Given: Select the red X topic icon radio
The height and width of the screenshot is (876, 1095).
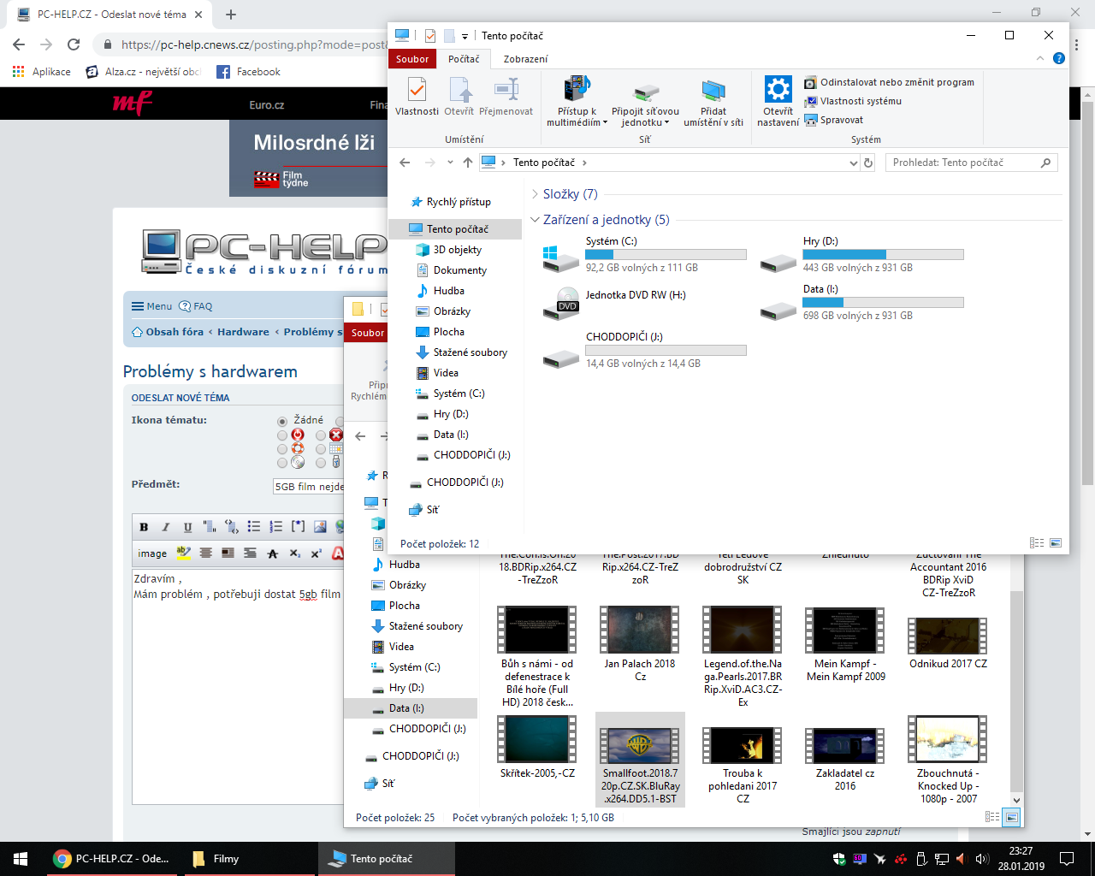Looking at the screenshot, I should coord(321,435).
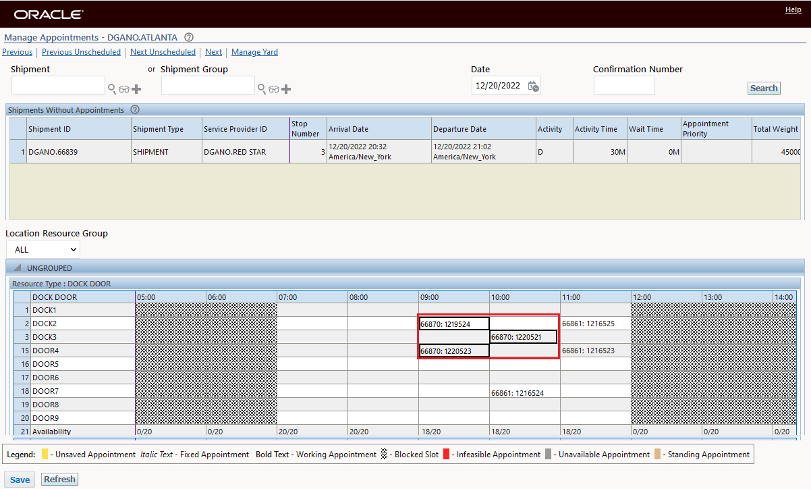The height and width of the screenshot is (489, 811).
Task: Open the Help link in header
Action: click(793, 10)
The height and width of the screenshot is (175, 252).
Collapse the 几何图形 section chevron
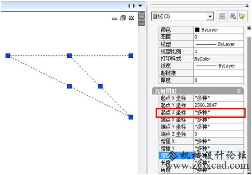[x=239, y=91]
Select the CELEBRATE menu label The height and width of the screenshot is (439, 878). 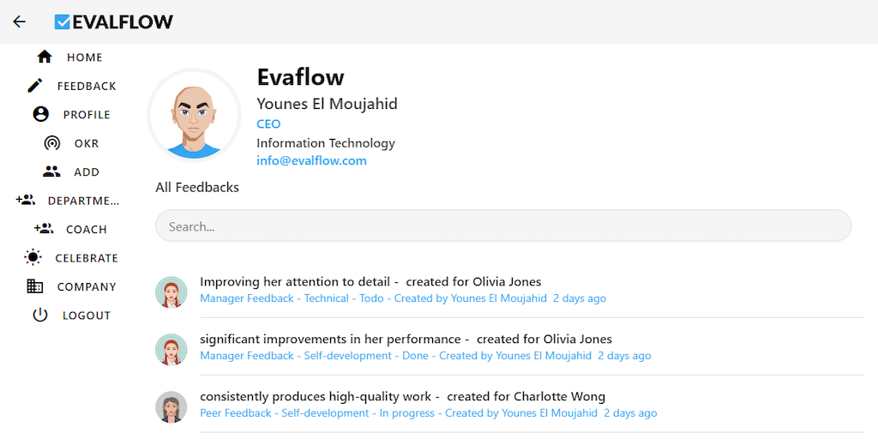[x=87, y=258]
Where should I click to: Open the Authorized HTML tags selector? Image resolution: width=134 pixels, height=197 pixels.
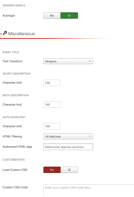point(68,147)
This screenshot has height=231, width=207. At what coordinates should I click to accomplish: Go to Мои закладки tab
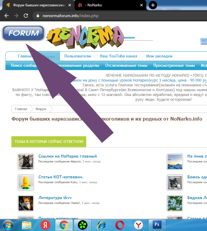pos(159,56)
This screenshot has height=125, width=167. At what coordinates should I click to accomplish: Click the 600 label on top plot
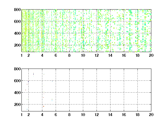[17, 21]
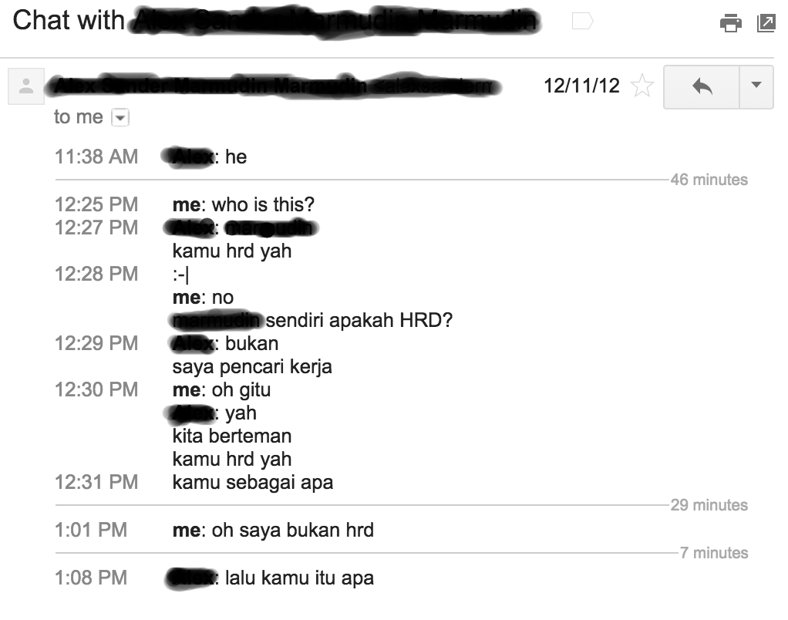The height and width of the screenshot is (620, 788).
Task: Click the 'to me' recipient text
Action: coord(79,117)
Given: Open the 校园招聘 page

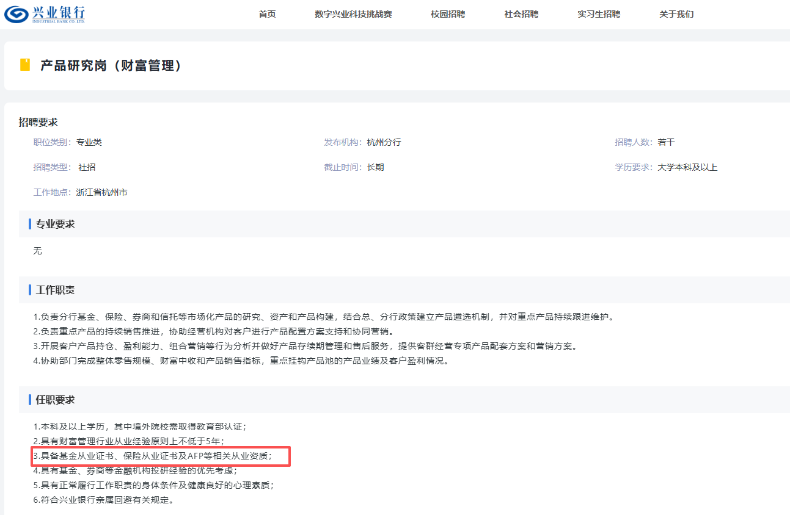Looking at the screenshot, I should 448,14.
::::
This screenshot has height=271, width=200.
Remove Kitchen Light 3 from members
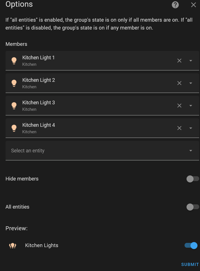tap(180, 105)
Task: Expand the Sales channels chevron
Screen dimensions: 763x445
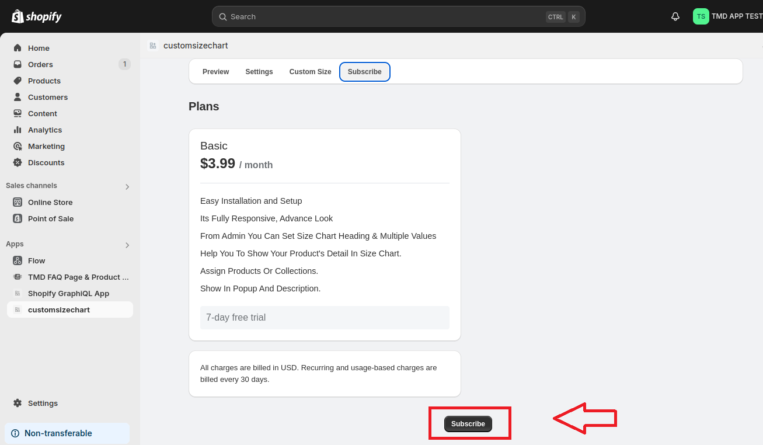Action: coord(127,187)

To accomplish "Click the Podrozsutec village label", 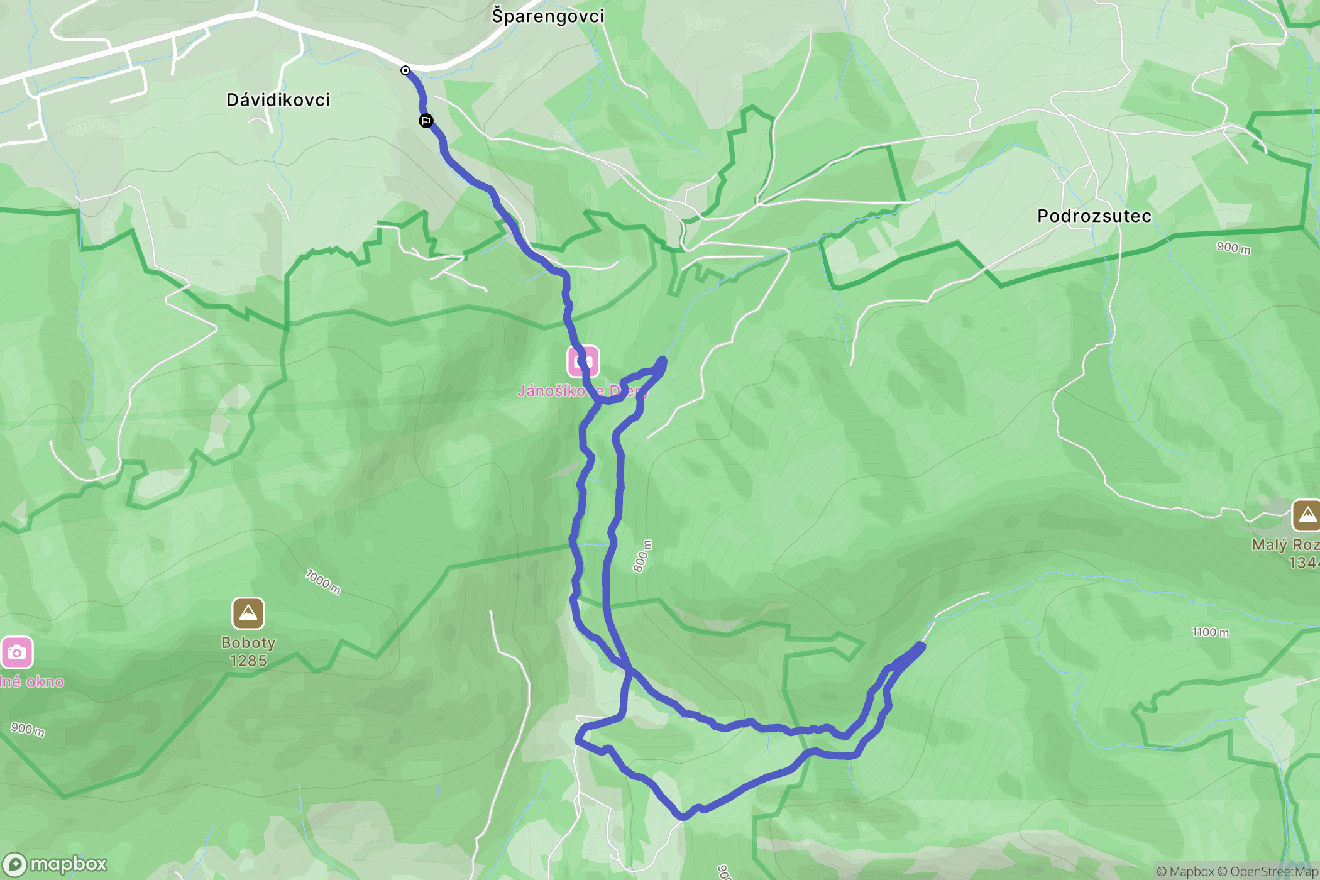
::::
In the records above, find the line containing "Task: Expand the Sales channels chevron" and the line containing "the Podrozsutec village", then give both of them again word for word along with every line between. Omit any pictures.

Task: Expand the Sales channels chevron
Screen dimensions: 763x445
Action: coord(127,187)

To accomplish "Click the Podrozsutec village label", 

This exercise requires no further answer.